Record extracts:
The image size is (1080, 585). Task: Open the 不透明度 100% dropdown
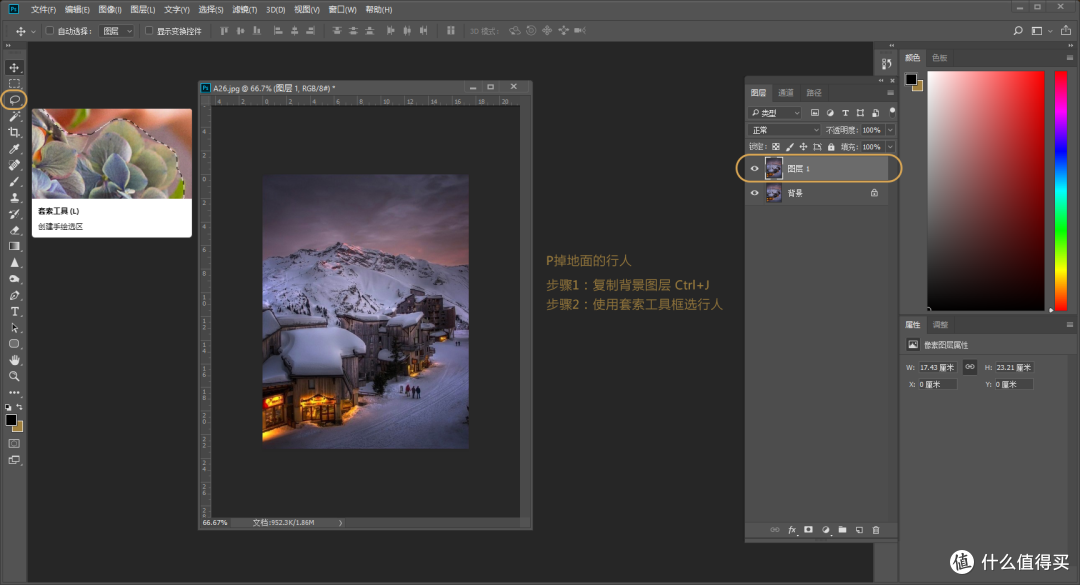[x=889, y=129]
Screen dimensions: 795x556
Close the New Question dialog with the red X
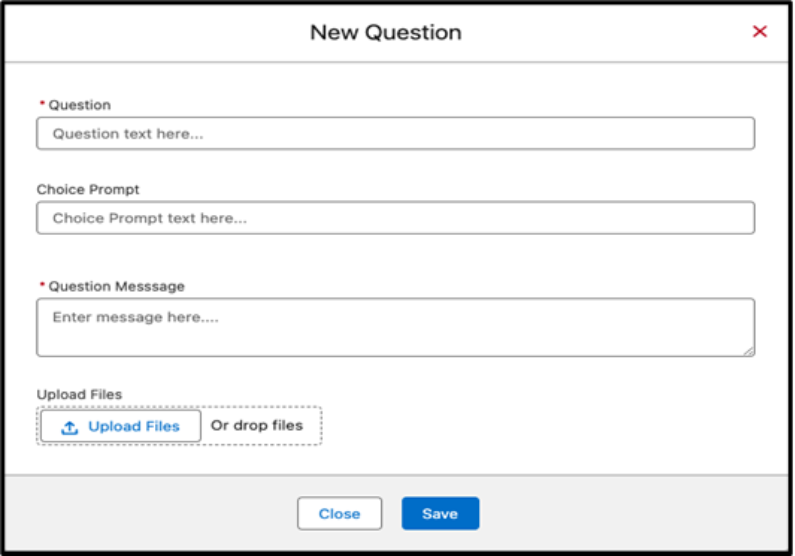pos(759,32)
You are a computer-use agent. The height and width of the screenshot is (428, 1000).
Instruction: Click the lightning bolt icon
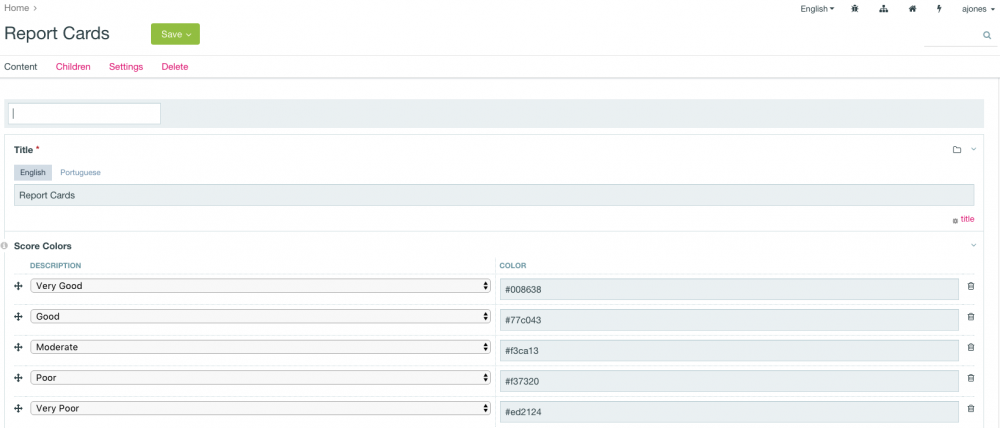[939, 9]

The exercise: Shift every answer coordinate in the listing above by adding 73 to each of its numbers, and write out all the lines of the listing again in full with the new coordinates. Leave the pictures out.

Solution for this task:
The image size is (1080, 585). Task: Open the 不透明度 100% dropdown
[x=962, y=202]
Screen dimensions: 795x556
Close the New Question dialog with the red X
pos(832,105)
You are a computer-use agent. The height and width of the screenshot is (428, 1000).
Instruction: Click the lightning bolt icon
[1012, 82]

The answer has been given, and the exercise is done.